MATERIAL SCIENCE GUIDE

A Guide to Thermal Properties

How a material behaves with heat is critical for many applications. This guide explains the key thermal properties that govern performance in both hot and cold environments.

Key Thermal Properties Explained

Thermal Conductivity

This measures a material's ability to transfer heat. Materials with **high thermal conductivity** (like copper and aluminum) are excellent for pulling heat away from a source, making them ideal for heat sinks. Materials with **low thermal conductivity** (like most plastics) are thermal insulators, good for creating barriers to stop heat transfer.

Heat Resistance

This is a material's ability to maintain its strength and stiffness at elevated temperatures. It's often measured by the **Heat Deflection Temperature (HDT)** or the **Continuous Use Temperature**. High-performance materials like PEEK, Ultem™, and Inconel excel in this area.

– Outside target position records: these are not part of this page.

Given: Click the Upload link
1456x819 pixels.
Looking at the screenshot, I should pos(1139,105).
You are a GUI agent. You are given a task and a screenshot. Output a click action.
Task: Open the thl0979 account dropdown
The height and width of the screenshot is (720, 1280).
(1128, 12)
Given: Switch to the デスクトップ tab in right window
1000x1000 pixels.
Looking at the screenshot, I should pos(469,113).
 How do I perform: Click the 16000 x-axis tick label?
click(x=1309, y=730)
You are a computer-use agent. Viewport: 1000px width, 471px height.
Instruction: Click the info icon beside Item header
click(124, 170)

Coefficient of Thermal Expansion (CTE)

This measures how much a material expands when heated and contracts when cooled. A low CTE means the material is dimensionally stable across a range of temperatures. This is critical for precision parts in assemblies with different materials, as a mismatch in CTE can cause stress and failure.

Materials for Thermal Management

Best Conductors (for Heat Sinks): Copper is the best thermal conductor among common metals, making it the top choice for high-performance heat sinks. Aluminum offers excellent conductivity for its weight and cost.
Best Insulators (for Thermal Barriers): Most plastics are thermal insulators. PEEK and Ultem™ are excellent choices as they combine low thermal conductivity with high heat resistance.
Best for Stability (Low CTE): Carbon fiber composites, ceramics, and metals like steel have very low CTE. For plastics, adding glass or carbon fibers significantly lowers the CTE and improves stability.

A CNC machined copper heatsink, an application where thermal conductivity is the key property

Thermal Properties FAQ

My part is warping when it gets hot. What is happening?

This is likely because the operating temperature is exceeding the material's Glass Transition Temperature (Tg) or Heat Deflection Temperature (HDT). The plastic is softening and deforming under load. You need to select a material with a higher heat resistance, such as moving from ABS to Polycarbonate, or from Polycarbonate to Ultem™.

What does "thermal runaway" mean for a CNC machine?

When machining a material with low thermal conductivity like Titanium, heat does not escape with the chip. It builds up in the tool, causing it to soften and get dull. A dull tool generates even more friction and heat, which makes the tool duller still. This feedback loop is called thermal runaway and can quickly destroy a cutting tool if not managed with proper speeds and high-pressure coolant.